> What the exercise asks: Reproduce verbatim the items below, from their first line through the line that contains "[x=1558, y=89]", both lines included.

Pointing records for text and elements

====

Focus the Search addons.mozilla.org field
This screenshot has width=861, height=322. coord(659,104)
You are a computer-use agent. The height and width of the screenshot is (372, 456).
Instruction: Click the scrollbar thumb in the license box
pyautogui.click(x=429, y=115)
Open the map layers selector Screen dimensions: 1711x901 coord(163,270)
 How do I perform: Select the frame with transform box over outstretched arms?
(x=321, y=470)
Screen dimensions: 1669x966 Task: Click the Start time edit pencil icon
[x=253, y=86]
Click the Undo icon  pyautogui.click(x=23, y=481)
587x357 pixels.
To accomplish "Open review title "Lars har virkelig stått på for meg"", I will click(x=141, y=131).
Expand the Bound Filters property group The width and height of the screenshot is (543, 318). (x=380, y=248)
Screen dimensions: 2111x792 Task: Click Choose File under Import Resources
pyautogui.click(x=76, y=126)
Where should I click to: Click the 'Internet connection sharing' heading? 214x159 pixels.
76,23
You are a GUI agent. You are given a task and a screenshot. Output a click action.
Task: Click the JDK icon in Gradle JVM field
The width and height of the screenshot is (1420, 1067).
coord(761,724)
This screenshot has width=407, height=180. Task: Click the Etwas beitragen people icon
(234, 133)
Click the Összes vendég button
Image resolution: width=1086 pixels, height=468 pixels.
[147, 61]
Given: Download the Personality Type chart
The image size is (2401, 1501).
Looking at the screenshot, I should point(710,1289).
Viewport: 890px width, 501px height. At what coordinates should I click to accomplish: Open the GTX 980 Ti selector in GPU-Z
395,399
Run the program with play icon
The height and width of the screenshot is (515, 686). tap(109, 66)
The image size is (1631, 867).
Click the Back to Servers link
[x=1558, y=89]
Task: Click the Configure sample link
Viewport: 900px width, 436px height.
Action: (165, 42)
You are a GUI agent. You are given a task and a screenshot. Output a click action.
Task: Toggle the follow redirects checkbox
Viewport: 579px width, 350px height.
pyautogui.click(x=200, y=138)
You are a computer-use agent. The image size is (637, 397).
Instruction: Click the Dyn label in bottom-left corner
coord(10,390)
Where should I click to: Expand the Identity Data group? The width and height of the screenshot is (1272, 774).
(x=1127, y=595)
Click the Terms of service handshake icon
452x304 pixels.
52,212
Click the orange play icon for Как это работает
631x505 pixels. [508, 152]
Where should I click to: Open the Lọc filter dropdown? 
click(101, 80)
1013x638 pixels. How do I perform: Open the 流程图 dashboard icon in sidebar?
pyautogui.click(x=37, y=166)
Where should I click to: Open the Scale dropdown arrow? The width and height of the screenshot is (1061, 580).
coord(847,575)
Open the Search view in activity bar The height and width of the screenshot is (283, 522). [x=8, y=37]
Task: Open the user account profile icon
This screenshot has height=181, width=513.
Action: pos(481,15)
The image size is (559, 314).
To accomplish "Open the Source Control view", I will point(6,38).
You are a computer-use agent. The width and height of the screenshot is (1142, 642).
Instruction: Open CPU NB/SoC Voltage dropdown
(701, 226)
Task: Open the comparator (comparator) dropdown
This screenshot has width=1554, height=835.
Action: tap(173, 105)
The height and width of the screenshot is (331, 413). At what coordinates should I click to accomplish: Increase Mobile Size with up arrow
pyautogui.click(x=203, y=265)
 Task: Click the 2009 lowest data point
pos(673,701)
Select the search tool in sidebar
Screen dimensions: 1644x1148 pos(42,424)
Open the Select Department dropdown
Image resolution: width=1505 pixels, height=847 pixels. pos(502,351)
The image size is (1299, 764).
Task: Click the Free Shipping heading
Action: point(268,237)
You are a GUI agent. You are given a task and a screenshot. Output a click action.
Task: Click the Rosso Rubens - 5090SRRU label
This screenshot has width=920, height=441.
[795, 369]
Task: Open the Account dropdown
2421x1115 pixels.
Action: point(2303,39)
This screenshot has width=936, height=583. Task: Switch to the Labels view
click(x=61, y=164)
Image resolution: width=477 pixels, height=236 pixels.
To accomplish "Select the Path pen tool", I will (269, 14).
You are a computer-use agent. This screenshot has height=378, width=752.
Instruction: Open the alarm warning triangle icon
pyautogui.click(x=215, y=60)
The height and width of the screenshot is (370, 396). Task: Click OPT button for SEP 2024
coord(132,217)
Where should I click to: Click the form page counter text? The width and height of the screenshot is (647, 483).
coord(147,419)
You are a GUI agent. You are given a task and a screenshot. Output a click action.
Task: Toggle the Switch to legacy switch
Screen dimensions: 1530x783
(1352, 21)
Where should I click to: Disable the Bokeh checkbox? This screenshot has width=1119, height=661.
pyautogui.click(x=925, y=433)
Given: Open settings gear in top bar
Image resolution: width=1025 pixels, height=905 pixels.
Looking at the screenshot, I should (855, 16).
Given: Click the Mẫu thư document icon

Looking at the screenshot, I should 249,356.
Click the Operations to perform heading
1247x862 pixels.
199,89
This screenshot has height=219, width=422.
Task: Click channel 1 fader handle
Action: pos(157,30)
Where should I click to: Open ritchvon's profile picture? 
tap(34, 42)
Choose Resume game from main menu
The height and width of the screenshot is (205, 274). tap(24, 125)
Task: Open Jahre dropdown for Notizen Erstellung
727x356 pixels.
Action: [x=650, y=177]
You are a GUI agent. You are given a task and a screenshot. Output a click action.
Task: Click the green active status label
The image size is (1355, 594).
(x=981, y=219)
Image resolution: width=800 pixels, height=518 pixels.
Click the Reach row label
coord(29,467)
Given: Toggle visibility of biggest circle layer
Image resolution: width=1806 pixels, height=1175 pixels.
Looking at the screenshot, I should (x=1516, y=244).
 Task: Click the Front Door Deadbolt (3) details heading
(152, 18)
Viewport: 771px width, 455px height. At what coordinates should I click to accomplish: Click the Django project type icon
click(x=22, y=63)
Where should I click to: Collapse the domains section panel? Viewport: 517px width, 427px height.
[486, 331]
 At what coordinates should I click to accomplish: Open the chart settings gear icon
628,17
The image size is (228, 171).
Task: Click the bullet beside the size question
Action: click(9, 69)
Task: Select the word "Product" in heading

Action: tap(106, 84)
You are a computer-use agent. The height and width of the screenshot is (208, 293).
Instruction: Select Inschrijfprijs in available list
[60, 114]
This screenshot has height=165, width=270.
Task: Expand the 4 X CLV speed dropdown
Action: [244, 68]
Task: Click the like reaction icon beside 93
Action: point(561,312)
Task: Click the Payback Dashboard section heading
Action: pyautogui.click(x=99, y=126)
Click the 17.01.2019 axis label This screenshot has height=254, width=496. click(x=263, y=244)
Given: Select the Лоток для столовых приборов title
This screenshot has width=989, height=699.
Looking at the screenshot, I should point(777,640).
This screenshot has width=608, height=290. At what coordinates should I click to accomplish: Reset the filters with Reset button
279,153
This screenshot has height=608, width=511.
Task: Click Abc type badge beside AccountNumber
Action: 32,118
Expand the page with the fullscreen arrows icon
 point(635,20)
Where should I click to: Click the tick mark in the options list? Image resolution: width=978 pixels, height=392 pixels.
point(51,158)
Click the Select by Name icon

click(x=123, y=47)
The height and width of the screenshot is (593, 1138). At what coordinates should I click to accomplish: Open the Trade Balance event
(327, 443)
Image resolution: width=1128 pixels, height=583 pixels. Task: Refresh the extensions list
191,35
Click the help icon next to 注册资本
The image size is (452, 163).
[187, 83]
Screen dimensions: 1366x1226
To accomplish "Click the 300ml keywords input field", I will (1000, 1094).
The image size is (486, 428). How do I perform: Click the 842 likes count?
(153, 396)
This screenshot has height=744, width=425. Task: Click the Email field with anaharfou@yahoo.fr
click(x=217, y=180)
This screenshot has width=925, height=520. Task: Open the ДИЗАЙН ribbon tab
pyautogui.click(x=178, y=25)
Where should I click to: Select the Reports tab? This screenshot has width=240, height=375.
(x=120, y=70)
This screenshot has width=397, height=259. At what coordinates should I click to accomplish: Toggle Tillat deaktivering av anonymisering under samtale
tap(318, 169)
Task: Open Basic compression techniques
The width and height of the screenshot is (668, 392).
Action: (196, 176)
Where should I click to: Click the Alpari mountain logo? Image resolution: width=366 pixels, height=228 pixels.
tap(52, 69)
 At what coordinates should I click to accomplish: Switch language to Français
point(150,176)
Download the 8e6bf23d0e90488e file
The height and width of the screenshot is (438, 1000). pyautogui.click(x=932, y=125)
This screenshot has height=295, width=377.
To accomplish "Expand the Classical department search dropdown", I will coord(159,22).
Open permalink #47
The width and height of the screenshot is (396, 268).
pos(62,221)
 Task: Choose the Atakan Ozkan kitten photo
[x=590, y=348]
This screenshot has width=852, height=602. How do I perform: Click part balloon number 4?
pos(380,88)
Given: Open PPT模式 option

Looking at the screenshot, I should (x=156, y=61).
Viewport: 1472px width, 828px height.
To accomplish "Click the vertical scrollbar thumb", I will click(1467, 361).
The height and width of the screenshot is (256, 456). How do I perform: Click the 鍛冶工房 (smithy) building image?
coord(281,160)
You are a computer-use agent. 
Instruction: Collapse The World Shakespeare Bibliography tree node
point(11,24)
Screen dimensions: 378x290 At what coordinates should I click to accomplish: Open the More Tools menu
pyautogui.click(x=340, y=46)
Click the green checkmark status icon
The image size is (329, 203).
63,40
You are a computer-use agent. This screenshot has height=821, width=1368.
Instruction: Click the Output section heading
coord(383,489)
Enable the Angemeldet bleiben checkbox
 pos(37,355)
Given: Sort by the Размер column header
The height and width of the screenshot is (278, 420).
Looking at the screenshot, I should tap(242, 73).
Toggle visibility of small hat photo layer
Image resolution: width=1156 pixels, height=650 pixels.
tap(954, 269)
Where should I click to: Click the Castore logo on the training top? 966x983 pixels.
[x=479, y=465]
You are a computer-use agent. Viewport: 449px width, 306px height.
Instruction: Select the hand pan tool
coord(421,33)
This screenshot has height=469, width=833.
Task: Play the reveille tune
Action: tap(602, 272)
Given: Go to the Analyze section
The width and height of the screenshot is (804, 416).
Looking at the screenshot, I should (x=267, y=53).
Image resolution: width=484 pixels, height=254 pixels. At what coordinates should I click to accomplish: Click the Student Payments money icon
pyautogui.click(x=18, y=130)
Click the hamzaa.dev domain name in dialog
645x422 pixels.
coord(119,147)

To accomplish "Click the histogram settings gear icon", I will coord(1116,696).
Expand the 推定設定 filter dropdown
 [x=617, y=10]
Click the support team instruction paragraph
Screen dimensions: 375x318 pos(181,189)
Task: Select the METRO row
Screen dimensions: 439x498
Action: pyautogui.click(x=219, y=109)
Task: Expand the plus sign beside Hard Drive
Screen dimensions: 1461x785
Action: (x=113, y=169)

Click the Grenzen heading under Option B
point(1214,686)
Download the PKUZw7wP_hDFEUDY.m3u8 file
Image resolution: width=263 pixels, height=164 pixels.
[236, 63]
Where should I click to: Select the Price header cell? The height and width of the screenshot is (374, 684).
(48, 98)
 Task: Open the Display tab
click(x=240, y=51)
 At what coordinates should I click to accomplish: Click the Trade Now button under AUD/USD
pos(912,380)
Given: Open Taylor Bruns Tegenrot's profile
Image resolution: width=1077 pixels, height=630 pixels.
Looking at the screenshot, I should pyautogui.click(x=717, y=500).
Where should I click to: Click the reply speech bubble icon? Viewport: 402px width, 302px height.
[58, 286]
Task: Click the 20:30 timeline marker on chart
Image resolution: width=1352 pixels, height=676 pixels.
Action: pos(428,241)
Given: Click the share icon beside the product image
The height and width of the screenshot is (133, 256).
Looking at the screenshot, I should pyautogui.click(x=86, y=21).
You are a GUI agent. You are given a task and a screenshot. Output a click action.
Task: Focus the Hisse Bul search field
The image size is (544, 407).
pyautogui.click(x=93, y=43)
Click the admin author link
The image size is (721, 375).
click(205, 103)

====

> Task response:
Focus the Search addons.mozilla.org field
This screenshot has width=861, height=322. coord(659,104)
You are a computer-use agent. The height and width of the screenshot is (372, 456).
Instruction: Click the scrollbar thumb in the license box
pyautogui.click(x=429, y=115)
Open the map layers selector Screen dimensions: 1711x901 coord(163,270)
 How do I perform: Select the frame with transform box over outstretched arms?
(x=321, y=470)
Screen dimensions: 1669x966 Task: Click the Start time edit pencil icon
[x=253, y=86]
Click the Undo icon  pyautogui.click(x=23, y=481)
587x357 pixels.
To accomplish "Open review title "Lars har virkelig stått på for meg"", I will click(x=141, y=131).
Expand the Bound Filters property group The width and height of the screenshot is (543, 318). (x=380, y=248)
Screen dimensions: 2111x792 Task: Click Choose File under Import Resources
pyautogui.click(x=76, y=126)
Where should I click to: Click the 'Internet connection sharing' heading? 214x159 pixels.
76,23
You are a GUI agent. You are given a task and a screenshot. Output a click action.
Task: Click the JDK icon in Gradle JVM field
The width and height of the screenshot is (1420, 1067).
coord(761,724)
This screenshot has width=407, height=180. Task: Click the Etwas beitragen people icon
(234, 133)
Click the Összes vendég button
Image resolution: width=1086 pixels, height=468 pixels.
[147, 61]
Given: Download the Personality Type chart
The image size is (2401, 1501).
Looking at the screenshot, I should point(710,1289).
Viewport: 890px width, 501px height. At what coordinates should I click to accomplish: Open the GTX 980 Ti selector in GPU-Z
395,399
Run the program with play icon
The height and width of the screenshot is (515, 686). tap(109, 66)
The image size is (1631, 867).
Click the Back to Servers link
[x=1558, y=89]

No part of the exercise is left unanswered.